Si torni al 13 settembre 2021: segna l’inizio dell’anno scolastico per migliaia di alunni che si ritrovano a condividere gli spazi delle aule dopo mesi di incertezza. Per molti di loro, non c’è stato nemmeno il tempo di raccontare la propria estate e parlare con i nuovi compagni, perché una domanda è calata sulle classi dall’alto delle cattedre: «Ragazzi, chi di voi non è vaccinato?».

Ora, vorrei che tutti noi riflettessimo su questa domanda che ha segnato per tanti l’apertura dell’anno scolastico; in questa sede vorrei considerare due piani distinti, seppur interrelati: uno giuridico e un altro etico.

Da un punto di vista strettamente giuridico, la domanda rappresenta una grave violazione del concetto tanto abusato, ma da pochi approfondito, della privacy. Nessuno ha l’autorizzazione legale a chiedere lo stato vaccinale di chicchessia e a maggior ragione quando si parla di un vaccino non obbligatorio. Dunque, domandare nel nostro caso non solo non è lecito, ma è abuso e violazione del diritto alla privacy.
Il secondo piano nasce ancora una volta dall’abuso e si manifesta all’interno di un discorso etico che rischierebbe di portarci troppo lontano. Limitiamoci a porre solo alcuni spunti di riflessione in merito alla responsabilità del corpo docente.
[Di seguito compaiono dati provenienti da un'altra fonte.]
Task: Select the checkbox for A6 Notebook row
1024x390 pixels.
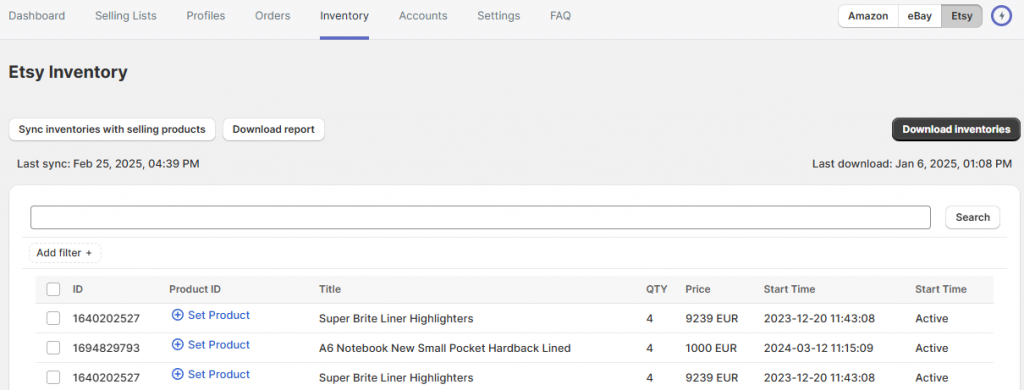Action: click(54, 348)
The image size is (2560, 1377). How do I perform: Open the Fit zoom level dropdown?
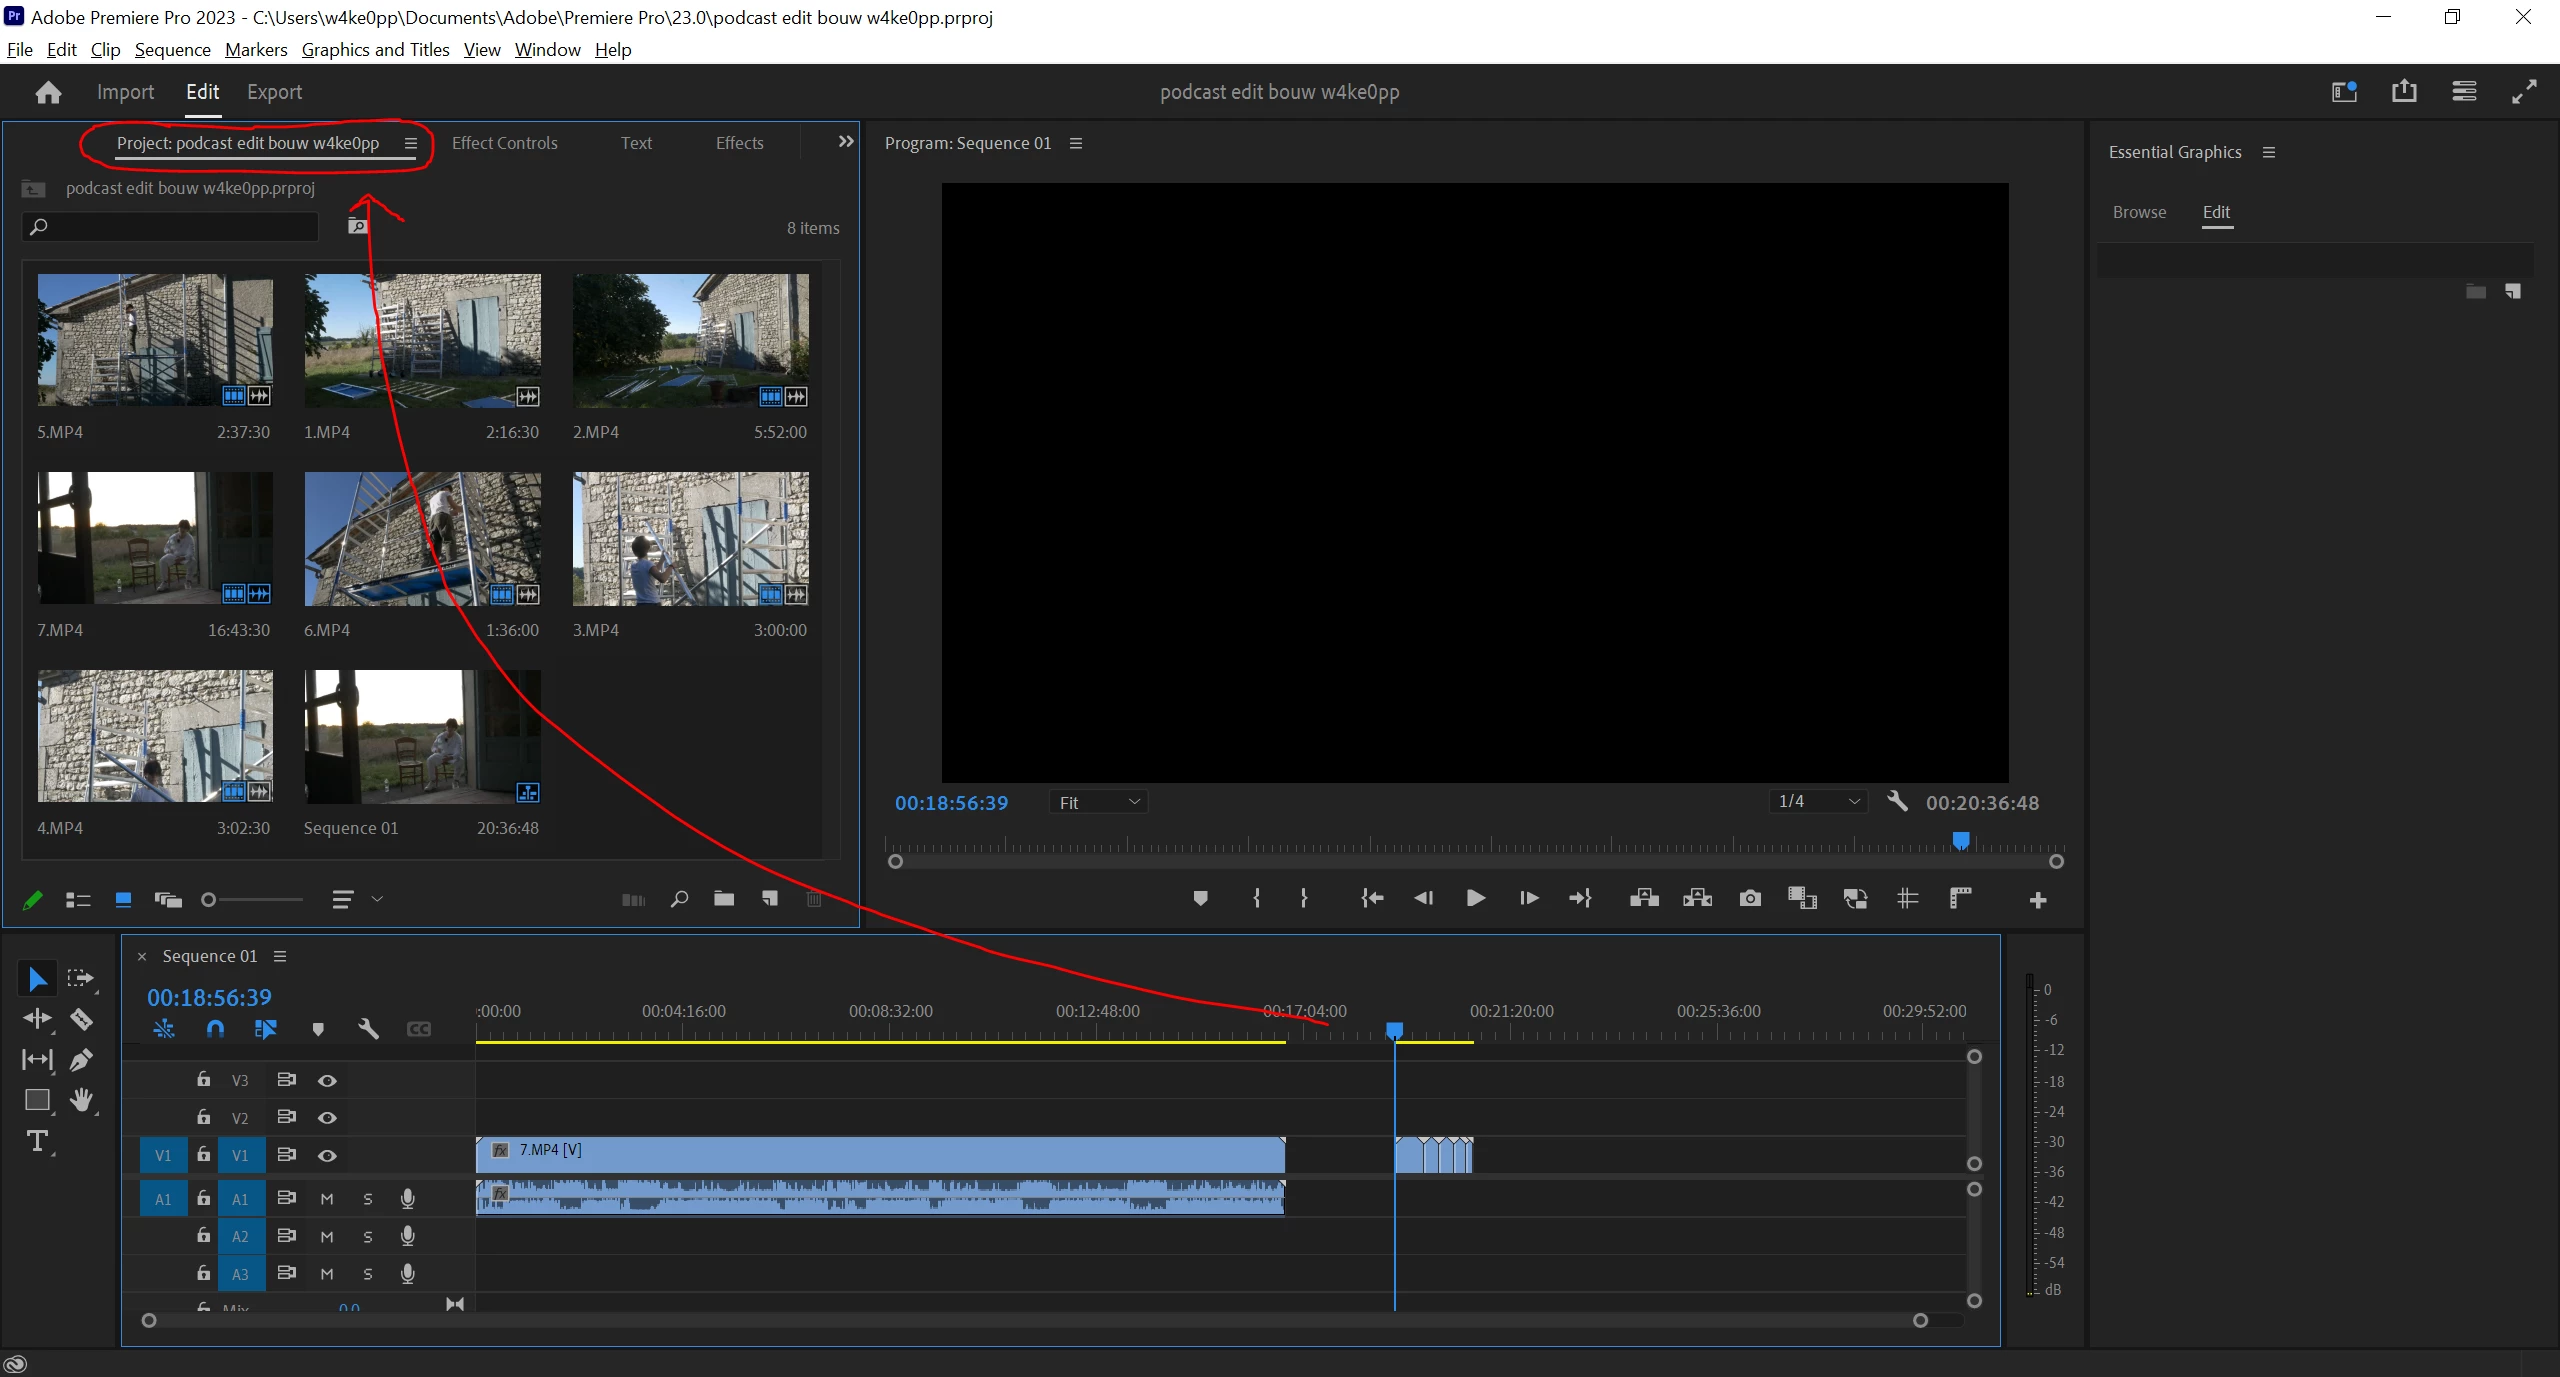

Solitamente l’insegnante si colloca rispetto ai suoi alunni all’interno di un rapporto di forza diseguale (si pensi ai voti, al sistema delle punizioni, all’impostazione della tradizionale lezione frontale).

La domanda, dunque, non avviene all’interno di uno scambio dialogico inter pares, ma all’interno di una struttura discorsiva verticale in cui: rispondere è ben più che cortesia, piuttosto è vissuto come un dovere dai ragazzi; inoltre, essendo la domanda per nulla neutra, il suo pubblico sa che, in base alle risposte fornite, ci saranno ripercussioni operative concrete («Sappiate che sarà colpa dei non vaccinati se non andremo in gita!»).
Il carattere surrettizio della domanda si fa manifesto: è discriminatoria implicitamente (nell’intenzionalità) ed esplicitamente (crea una discriminazione visibile nella classe tra chi è vaccinato e chi non lo è); responsabilizza indebitamente gli alunni non vaccinati attraverso il pernicioso meccanismo della colpa.

Infine, prima di porre tale domanda – e, in realtà, qualsiasi domanda – l’insegnante (dall’etimo latino, colui che dovrebbe lasciare un segno, non un trauma) si è chiesto come avrebbe fatto sentire il soggetto con la mano alzata? Non ha pensato allo stigma caduto sulla fronte di chi è stato fatto sentire colpevolmente diverso, senza nemmeno dargli gli strumenti per controbattere – o metterlo nella posizione di poterlo fare? Non si è pensato che dietro tutte le mani, sia quelle alzate sia quelle abbassate, ci sono genitori, famiglie, persone che stanno facendo scelte difficili per altri (i figli, in questo caso), in un contesto in cui parlare di libertà di scelta è diventato un lusso sempre più rischioso? Pensiamo di più, riflettiamo sul potere delle parole, sui loro effetti concreti e tangibili, sulla responsabilità che ognuno di noi ha nel maneggiare queste potenzialmente temibili armi.